#### RECORDS TO PROCESS ####

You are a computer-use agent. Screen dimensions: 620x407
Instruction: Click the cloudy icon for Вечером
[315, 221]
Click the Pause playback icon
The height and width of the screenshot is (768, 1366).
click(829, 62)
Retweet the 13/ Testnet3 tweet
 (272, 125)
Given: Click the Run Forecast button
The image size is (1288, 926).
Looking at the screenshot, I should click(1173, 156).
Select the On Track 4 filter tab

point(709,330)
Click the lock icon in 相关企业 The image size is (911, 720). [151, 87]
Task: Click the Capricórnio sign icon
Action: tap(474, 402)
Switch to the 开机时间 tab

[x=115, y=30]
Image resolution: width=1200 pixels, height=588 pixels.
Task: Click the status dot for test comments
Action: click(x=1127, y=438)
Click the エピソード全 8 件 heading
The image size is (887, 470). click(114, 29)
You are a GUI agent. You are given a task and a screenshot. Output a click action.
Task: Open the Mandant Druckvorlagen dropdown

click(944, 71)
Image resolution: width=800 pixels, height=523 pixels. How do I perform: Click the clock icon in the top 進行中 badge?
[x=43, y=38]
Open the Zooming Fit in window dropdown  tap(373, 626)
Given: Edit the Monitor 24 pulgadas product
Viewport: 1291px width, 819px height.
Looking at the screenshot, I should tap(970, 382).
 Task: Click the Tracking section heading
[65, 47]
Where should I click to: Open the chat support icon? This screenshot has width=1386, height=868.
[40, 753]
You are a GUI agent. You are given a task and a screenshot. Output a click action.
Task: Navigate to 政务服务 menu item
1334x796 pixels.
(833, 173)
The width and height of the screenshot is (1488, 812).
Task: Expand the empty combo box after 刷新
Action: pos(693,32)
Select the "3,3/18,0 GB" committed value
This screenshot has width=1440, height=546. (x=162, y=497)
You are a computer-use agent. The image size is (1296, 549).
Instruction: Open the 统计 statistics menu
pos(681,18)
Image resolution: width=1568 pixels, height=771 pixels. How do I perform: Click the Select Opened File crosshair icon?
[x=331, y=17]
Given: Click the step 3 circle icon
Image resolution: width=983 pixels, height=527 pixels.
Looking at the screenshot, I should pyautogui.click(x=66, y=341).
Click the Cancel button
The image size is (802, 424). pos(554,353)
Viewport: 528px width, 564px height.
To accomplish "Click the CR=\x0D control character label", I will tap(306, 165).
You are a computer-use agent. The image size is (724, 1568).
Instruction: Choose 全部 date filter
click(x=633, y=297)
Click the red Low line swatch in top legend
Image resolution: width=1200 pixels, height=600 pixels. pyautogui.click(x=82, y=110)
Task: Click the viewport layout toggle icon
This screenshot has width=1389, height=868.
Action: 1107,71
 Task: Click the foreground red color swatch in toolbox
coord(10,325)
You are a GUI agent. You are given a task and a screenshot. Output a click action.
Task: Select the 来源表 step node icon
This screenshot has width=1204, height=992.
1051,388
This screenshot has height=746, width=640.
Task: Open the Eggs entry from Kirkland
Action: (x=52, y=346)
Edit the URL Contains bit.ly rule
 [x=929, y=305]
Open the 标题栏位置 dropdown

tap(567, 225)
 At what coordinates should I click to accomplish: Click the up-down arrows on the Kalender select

####

_EXERCISE_
Copy out the items again word for word, beginning with the line that contains "Given: Click the Run Forecast button" and continuing through the line that contains "The image size is (887, 470). click(114, 29)", both of those lines included.

_FINISHED TASK_
Given: Click the Run Forecast button
The image size is (1288, 926).
Looking at the screenshot, I should click(1173, 156).
Select the On Track 4 filter tab

point(709,330)
Click the lock icon in 相关企业 The image size is (911, 720). [151, 87]
Task: Click the Capricórnio sign icon
Action: tap(474, 402)
Switch to the 开机时间 tab

[x=115, y=30]
Image resolution: width=1200 pixels, height=588 pixels.
Task: Click the status dot for test comments
Action: click(x=1127, y=438)
Click the エピソード全 8 件 heading
The image size is (887, 470). click(114, 29)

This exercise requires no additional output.